Kaylee ne dit rien quand Archibald fit ses propres demandes pour des outils afin de l'aider dans les travaux qu'il avait entrepris. Elle savait qu'il avait été durement éprouvé par les événements d'Atlantis et de la Terre, mais le voir se désintéresser totalement des événements, des conséquences ou de ce qu'ils faisaient pour tenter de résister et reprendre leur planète était pour le moins perturbant. Il semblait désormais vouloir se concentrer uniquement sur le camp et rien d'autres. Elle ne pouvait cependant lui forcer la main et l'obliger à s'impliquer s'il ne le voulait pas, sans risquer de le voir s'éloigner et se renfermer à nouveau comme à leur retour. Mais peut-être qu'elle devrait le secouer un peu à un moment ou un autre.
Elle écouta ensuite la réponse de son interlocuteur. Elle n'était pas surprise qu'obtenir un bloc complet soit pour ainsi dire impossible. En revanche, l'alternative qu'il lui proposa lui convenait parfaitement. C'était justement ainsi une des options qu'elle considérait depuis le début, car cela lui semblait plus simple que de rassembler le matériel voulu. Mais les risques de se faire prendre étaient aussi plus grands.
« Un accès à un bloc opératoire serait l'idéal, c'est certain, même de nuit. Et l'opération ne devrait pas prendre plus de quelques heures. Le personnel n'est pas non plus un problème. Quelle garanties pouvez-nous nous offrir concernant la discrétion et l'absence de personnes sur les lieux ? Pour les fonds, je comprends. Nous en revenons donc au nerf de la guerre, l'argent. Combien tout cela va-t-il nous coûter et combien de temps vous faudra-t-il pour obtenir tout ce que nous voulons ? »fit-elle avec un grand sourire amical.
Elle ne savait pas de quelles sommes disposaient exactement de Bressignac. Elle ne doutait pas que leurs requêtes allaient représenter une coquette somme et elle ne pouvait s'empêcher de craindre que cela ne soit pas assez.
Archibald vit que leur interlocuteur pouvait leur fournir du matériel mais il tiqua sur le bloc opératoire.

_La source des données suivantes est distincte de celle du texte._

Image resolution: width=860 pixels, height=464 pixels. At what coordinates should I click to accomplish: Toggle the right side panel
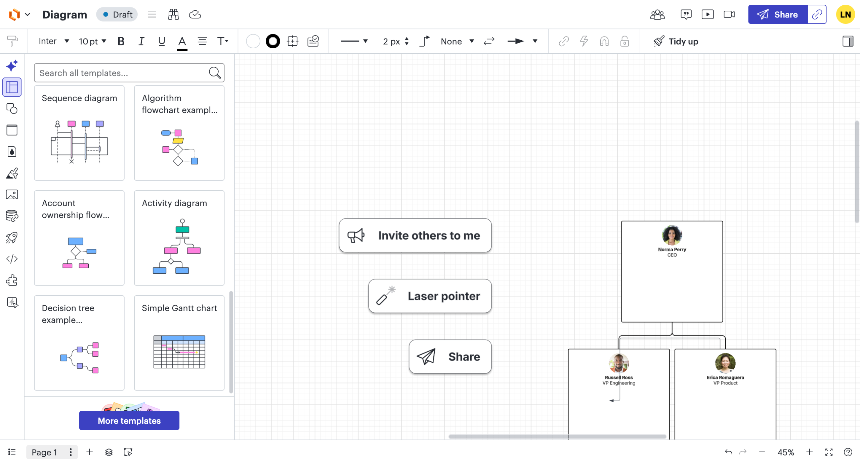(847, 41)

C'était logique, ce genre d'équipement ne courrait pas les rues et s'en procurait pourrait sembler louche.
Mais après réflexion il ouvrit la possibilité de les mettre en contact avec des gens qui auraient accès à une salle d'opération en ville. Archibald se crispa un peu, la ville n'était pas le meilleur lieu pour eux, sachant qu'ils étaient recherchés par les forces de Tonatiuh et possiblement ses alliés locaux.
Un autre soucis se présentait, ils allaient devoir payer pour ça, Archibald se demandait comment ils allaient pouvoir trouver l'argent, mais Charles avait peut-être des ressources cachées.
Kaylee menait bien la discussion, il se contenta d'appuyer ses propos et écouta la réponse de leur interlocuteur.
Même avec sa parole, le fait de payer ne leur assurait pas une totale discrétion, ils devraient faire particulièrement attention à ne pas se faire repérés et garder un plan de secours afin de surveiller la zone et pouvoir exfiltrer tout le monde en cas de pépin. Cette aventure risquait d'être plus complexe que prévu mais ils n'avaient pas vraiment le choix, ils avaient besoin de tout le monde au meilleur de leur forme.
Constatant que ces deux visiteurs ne rechignaient pas sa demande de paiement, Burton s’adossa un peu plus confortablement dans son siège et réfléchie a voix haute.
« - Ce n’est pas pour moi que je demande mais je vais devoir graisser des pattes. Ce n’est pas parce que nous savons à présent que nous ne sommes pas seul dans l’univers que l’argent et les paris n’ont plus cours, pas vrai ? »
La discussion dura quelques minutes, mais au final les demandes du contact de Charles n’avait rien de délirante. Un rendez vous fut donc fixé devant un Hopital d’Helena pour la soirée.